Granddaddy was a farmer and he also trained hunting dogs. It seemed like men were always coming to his house from out of town so he could take them on a hunting trip. Of course since that was before the days of fast food, there were always several extras mouths for my grandmother to have to feed at lunchtime. I’m sure over the years she had learned a few tricks on how to stretch food out so it could feed more people. After all she had seven children to feed so she was experienced at doing it.

When I was a teenager though, I was really surprised to see grandmother use a boxed cake mix when she was cooking for some of those hunters. That cake mix was a modern convenience that I had not expected my grandmother to use. Somehow she managed to make it taste just like homemade. Looking back now I wish I had learned a whole lot more about cooking from her while I had the chance. My husband has always told me that he sure wishes I had learned how to make her deer hash because it sure was mighty good.

Granddaddy didn’t work too well with “new-fangled gadgets” as he liked to call them. I can remember when Grandmother wanted to have a bathroom put inside their house. Granddaddy just did not want to have that done. My soft-spoken grandmother just went right ahead and hired somebody to come in and do it. For any of you out there who ever had to use an outdoor “johnny”, you know why the rest of the family was thrilled to have indoor plumbing when we went to visit Grandmother’s house!

I’ll be honest with you though, I don’t believe Granddaddy ever took a bath in that bathtub. Instead, he still took a bath down in the branch behind their house. I can remember my brothers and myself taking large rocks and making a dam in that branch of water. That was one gift we gave Granddaddy that he really made use of and the rest of us also used that nice deep pool of water to paddle around in.

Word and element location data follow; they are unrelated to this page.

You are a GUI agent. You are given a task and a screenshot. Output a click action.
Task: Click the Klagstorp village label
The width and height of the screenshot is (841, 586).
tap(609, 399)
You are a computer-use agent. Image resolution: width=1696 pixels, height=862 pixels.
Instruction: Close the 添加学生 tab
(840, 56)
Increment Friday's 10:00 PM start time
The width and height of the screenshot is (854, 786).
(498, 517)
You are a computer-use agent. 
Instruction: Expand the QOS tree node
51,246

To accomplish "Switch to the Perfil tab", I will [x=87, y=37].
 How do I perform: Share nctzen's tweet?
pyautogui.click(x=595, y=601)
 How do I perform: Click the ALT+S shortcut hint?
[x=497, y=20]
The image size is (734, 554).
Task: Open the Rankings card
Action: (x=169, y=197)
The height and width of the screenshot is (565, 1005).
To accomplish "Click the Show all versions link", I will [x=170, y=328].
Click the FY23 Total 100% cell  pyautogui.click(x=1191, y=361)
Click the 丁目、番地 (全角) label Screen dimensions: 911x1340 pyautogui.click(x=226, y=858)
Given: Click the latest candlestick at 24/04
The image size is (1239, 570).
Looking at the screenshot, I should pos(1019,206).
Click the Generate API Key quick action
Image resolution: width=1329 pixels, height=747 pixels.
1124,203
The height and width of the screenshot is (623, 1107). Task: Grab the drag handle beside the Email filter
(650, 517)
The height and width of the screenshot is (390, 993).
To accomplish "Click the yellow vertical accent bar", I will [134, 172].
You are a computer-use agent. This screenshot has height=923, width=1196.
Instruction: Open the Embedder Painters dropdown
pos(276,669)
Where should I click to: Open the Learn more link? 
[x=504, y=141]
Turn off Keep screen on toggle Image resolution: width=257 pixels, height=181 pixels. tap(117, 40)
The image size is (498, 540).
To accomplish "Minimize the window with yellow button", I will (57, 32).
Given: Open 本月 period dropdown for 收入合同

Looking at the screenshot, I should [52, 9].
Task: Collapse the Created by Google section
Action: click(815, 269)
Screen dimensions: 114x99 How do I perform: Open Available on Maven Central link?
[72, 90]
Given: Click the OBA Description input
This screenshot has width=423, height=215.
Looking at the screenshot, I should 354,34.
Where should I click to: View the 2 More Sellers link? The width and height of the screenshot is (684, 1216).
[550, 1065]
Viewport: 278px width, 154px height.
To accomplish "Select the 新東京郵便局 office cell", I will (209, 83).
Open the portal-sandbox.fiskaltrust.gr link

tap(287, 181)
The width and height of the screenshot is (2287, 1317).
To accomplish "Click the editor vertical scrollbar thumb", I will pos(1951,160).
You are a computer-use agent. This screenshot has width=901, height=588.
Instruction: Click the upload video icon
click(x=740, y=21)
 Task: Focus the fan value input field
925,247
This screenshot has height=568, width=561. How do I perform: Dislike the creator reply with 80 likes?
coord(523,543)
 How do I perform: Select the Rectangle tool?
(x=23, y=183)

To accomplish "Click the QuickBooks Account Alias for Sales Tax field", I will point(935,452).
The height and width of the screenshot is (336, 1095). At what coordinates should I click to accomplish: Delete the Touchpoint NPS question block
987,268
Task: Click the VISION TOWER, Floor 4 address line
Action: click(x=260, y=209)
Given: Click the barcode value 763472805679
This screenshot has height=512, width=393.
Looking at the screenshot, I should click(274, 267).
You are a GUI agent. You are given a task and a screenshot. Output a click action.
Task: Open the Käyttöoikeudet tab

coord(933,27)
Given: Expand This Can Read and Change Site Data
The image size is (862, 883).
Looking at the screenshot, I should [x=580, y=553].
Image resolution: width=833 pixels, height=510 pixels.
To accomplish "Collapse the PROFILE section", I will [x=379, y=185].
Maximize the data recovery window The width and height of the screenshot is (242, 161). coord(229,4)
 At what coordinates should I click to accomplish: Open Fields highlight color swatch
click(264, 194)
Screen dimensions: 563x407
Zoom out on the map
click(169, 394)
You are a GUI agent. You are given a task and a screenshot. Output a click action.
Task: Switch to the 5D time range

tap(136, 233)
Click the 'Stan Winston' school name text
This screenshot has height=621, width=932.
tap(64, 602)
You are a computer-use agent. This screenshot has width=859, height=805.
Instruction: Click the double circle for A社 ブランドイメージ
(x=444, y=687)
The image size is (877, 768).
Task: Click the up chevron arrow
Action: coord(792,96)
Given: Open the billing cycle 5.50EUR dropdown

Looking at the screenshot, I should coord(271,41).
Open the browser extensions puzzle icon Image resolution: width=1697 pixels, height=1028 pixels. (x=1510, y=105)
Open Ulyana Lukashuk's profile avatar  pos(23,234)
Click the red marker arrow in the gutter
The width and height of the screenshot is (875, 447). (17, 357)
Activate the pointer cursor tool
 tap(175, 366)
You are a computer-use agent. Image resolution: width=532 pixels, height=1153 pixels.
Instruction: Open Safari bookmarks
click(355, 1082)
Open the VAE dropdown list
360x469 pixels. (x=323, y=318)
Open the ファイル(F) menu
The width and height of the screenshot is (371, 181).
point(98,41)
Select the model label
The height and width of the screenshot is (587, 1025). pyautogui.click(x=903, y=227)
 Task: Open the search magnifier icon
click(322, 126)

Another “new-fangled gadget” that Granddaddy didn’t want in his house was that little black box that people called a television set. Again, Grandmother just went ahead and got one anyway.

After Granddaddy discovered wrestling on that little black box; however, we didn’t hear anymore complaining from him about it. He would have that T.V. turned up so loud you couldn’t hear yourself think, much less hear anything else anybody else said in the same room with it. He would also yell instructions to the wrestlers but they never seemed to listen. None of us ever had the heart to tell him that wrestling was rigged. Anyway, it was way too much fun to watch him watch them!!

Sometimes I sort of realize how Granddaddy felt “back in the day.” It seems that there are “new-fangled gadgets” being introduced almost daily. There are Smart Phones and then even Smarter Phones that leave us dummies in the dust. It’s a sure sign that you are getting old when your grandchildren have to show you how to use all this modern technology and you still can’t seem to be able to use it!!!